** DATA RECORDS follows **

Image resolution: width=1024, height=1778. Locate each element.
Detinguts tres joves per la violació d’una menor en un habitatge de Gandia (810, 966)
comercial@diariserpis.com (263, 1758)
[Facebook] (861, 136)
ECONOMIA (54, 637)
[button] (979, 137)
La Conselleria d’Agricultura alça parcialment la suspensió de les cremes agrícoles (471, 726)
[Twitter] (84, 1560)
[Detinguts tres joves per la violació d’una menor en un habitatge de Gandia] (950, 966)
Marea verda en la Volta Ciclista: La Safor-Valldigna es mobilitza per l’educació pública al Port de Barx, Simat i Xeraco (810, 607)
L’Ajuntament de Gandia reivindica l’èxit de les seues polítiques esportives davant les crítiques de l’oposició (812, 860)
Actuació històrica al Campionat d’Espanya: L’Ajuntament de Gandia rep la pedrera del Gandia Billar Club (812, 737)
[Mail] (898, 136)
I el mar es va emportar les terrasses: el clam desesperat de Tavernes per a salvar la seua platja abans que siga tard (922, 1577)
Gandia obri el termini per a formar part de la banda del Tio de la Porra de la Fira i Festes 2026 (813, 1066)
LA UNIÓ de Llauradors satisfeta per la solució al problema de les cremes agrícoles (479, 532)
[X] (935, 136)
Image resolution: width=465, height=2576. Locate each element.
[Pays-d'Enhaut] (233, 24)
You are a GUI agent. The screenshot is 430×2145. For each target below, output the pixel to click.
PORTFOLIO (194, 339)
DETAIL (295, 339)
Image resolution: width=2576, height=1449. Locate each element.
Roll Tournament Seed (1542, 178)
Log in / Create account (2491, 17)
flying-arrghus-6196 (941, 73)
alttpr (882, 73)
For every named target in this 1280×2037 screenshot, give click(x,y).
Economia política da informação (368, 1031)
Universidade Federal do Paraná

** End of DATA RECORDS **

TASK ITEM
Output exactly the lines from the one containing "DETAIL (295, 339)" through the last line of the entries, both ends included.

TASK RESPONSE
DETAIL (295, 339)
Image resolution: width=2576, height=1449. Locate each element.
Roll Tournament Seed (1542, 178)
Log in / Create account (2491, 17)
flying-arrghus-6196 (941, 73)
alttpr (882, 73)
For every named target in this 1280×2037 screenshot, give click(x,y).
Economia política da informação (368, 1031)
Universidade Federal do Paraná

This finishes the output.